Purpose: Our aim was to analyze the efficacy and safety of didanosine-lamivudine-efavirenz in a cohort of HIV patients starting antiretroviral therapy between January and September 2003.
Method: We undertook a prospective, open-label, observational, multicenter study.
Results: 163 patients were enrolled. Over a 48-week period, plasma HIV RNA levels declined sharply, with a median decrease at the end of the observation time of >4.62 log copies/mL. The proportion of patients achieving a plasma HIV RNA level below 50 copies/mL was 62.9% (intention-to-treat analysis) at the end of the study period. The mean CD4 cell count increased steadily over time by 199 cells/microL. Antiviral efficacy was similar in patients with a baseline HIV RNA level above or below 100,000 copies/mL. Overall, 57 (34.1%) patients interrupted therapy; 9 due to lack of treatment response, 18 due to adverse side-effects, and 30 patients lost to follow-up or who withdrew their consent.

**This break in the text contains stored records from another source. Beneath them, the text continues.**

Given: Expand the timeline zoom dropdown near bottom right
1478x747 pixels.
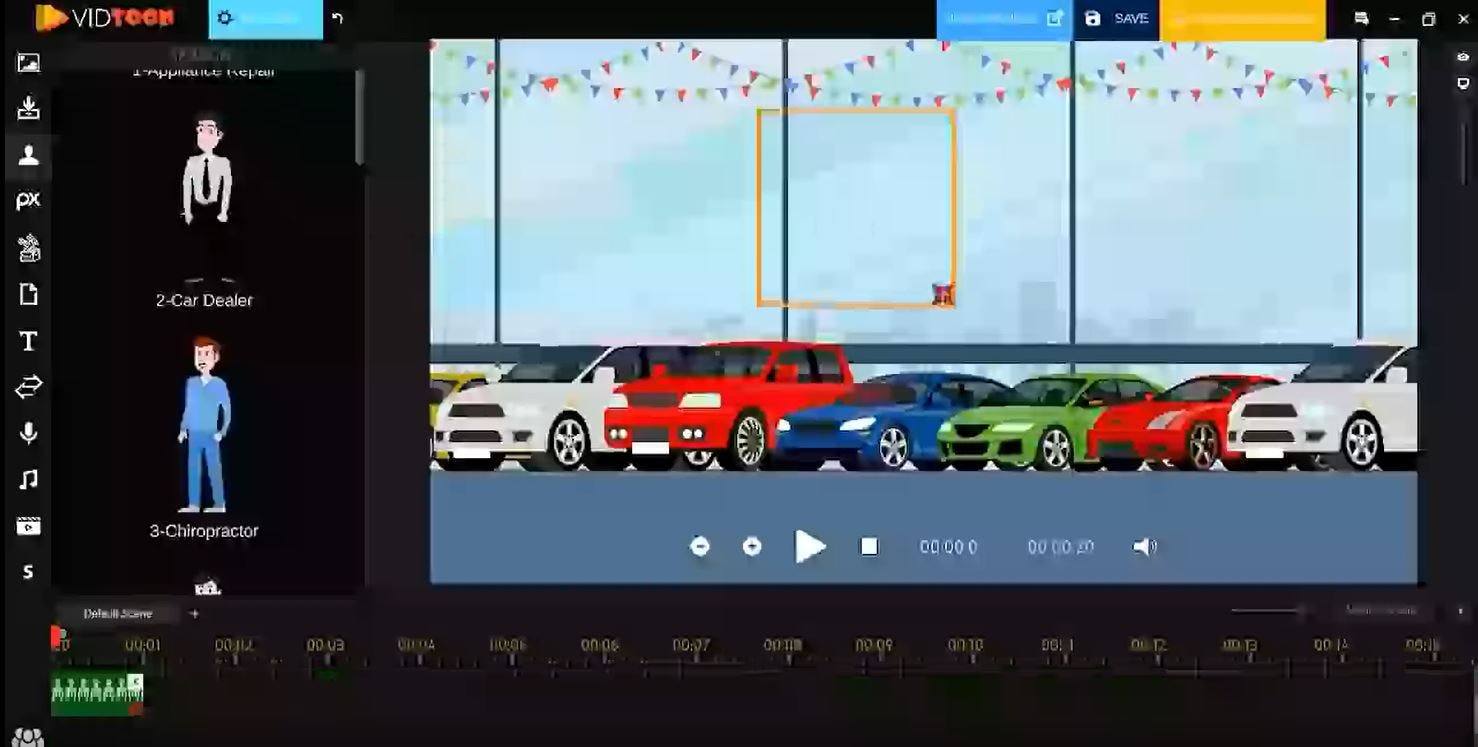Looking at the screenshot, I should (1383, 610).
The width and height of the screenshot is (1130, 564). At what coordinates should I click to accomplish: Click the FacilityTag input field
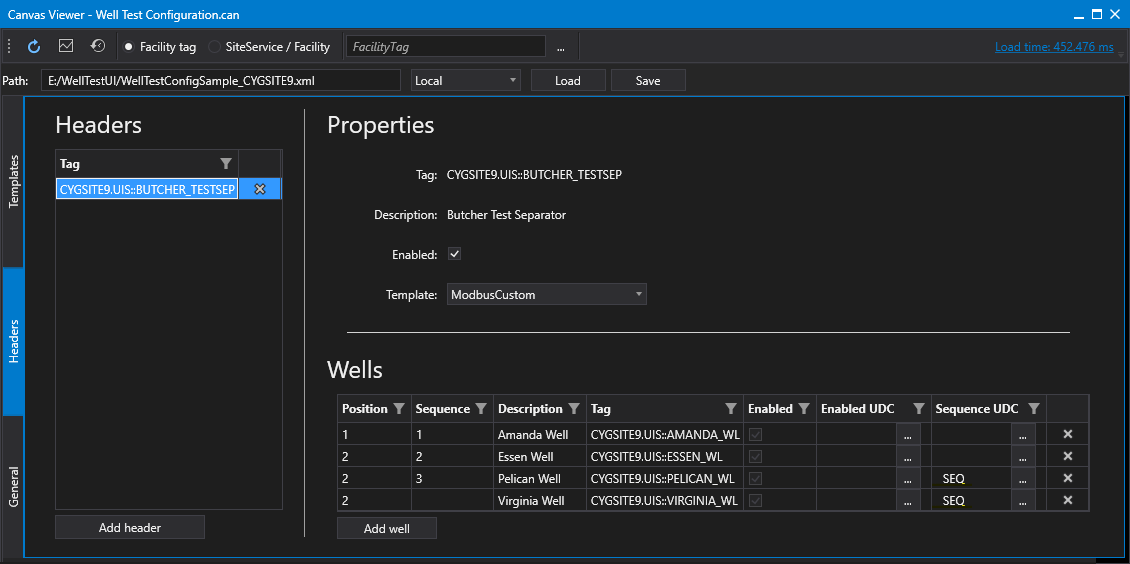[445, 47]
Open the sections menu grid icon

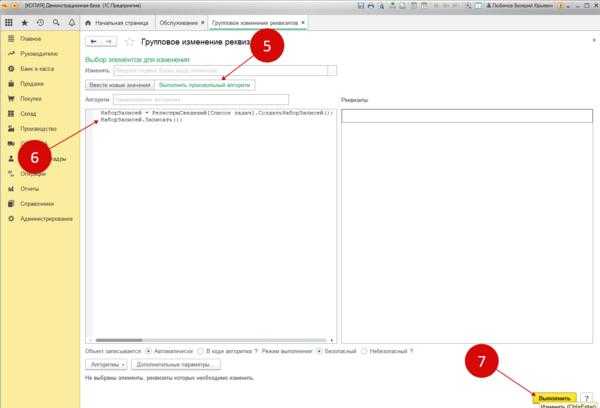pyautogui.click(x=8, y=23)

Adherence was very high (90%-95%) and quality of life was good or very good in 69%.
Conclusion: The once-daily combination of didanosine-lamivudine-efavirenz resulted in sustained viral suppression and was well-accepted by patients under real-life conditions, even immunosuppressed patients and those with a high viral load. Associated adverse events and virological failures were few.